It is not what comes to mind when you stand at the altar. Even though many ceremonies specifically include it.
"In sickness and in health..."
But when you have no need to drink of the fountain of youth because your skin is still as smooth as tulip petals, making promises about illness seems very
distant. Like investing in your retirement plan for that hypothetical circumstance of growing old.
Yet bodies have a way of surprising you, or at least the microscopic invaders that bring otherwise hale ones to their knees.
A friend described what the last month has been like at her house.
"We got sick, together. First came the Sweethearts' Sore Throat, then Lovers' Nausea, followed by Turtledoves'
Flu, and capped by a shared diagnosis of Still Crazy Walking Pneumonia. We spent a lot of time together, horizontally, with heads propped to drain aching sinuses. We did stuff. We were miserable enough within ourselves that I would lurch up and bring him water or motrin, and when I cried, he would pat my shoulder with compassionate awareness. The Lord finally led us to feel each other's pains, and it wasn't even too hard to get out of ourselves to do it, since viral and
bacterial misery showed us initially that it could be done. We are tentatively and slowly mending. Pneumonia symptoms are known to take time, up to a month, to leave behind. But it's been so educational it was worth it, and I'm already feeling a little nostalgic about exiting the sickies' rocking chairs. We can't stay in misfortune forever, cushioned by its novelty. We have to return to the knockabout world of real daily marital and societal responsibilities. But we
can learn a lot from being sick, from our marriages being sick."

**Available data**:
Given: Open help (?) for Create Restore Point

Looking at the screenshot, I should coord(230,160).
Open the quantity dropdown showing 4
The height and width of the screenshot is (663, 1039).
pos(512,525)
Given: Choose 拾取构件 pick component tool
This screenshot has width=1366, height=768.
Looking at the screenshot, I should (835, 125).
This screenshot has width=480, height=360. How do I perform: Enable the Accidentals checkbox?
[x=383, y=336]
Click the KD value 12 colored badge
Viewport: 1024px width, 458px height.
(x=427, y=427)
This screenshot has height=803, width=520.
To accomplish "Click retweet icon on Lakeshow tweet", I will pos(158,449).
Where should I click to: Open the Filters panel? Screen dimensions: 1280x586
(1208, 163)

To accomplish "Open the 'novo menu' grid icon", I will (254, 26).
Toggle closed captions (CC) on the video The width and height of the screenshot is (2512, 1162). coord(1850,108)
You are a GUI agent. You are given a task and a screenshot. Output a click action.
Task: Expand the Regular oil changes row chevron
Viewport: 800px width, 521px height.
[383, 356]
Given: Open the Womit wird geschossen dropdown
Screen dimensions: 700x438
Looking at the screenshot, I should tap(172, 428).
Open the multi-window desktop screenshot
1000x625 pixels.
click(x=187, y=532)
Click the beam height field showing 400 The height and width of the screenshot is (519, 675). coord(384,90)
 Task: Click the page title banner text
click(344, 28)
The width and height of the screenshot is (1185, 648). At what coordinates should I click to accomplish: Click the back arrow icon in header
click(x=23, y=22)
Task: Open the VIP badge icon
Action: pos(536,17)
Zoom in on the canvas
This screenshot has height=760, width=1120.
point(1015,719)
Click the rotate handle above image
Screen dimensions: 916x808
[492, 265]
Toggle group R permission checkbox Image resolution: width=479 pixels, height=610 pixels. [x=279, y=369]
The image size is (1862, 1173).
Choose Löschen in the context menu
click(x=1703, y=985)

**Tasks for this exercise**:
[A] In the piece on illness in marriage:
(i) Which line from wedding ceremonies does it quote?
(ii) What shared diagnosis capped the friend's month of illness?
(iii) How long can pneumonia symptoms take to leave?
[B] Pick up the piece on illness in marriage after its final sentence and continue it for a paragraph or two.

**Task-by-task results**:
[A]
(i) "In sickness and in health..."
(ii) Still Crazy Walking Pneumonia
(iii) Up to a month

[B]
She feels as if Providence orchestrated the ordeal to shake them out of a stalemate. They had drifted apart, and were spending less and less time together.
"One of us would growl, 'We never spend any time together,' and the other one would grump, 'Yeah, and if we did, what would we do anyway?' "
How about that. Even before her strength has
completely returned, she sees the blessing in what probably did not feel like one.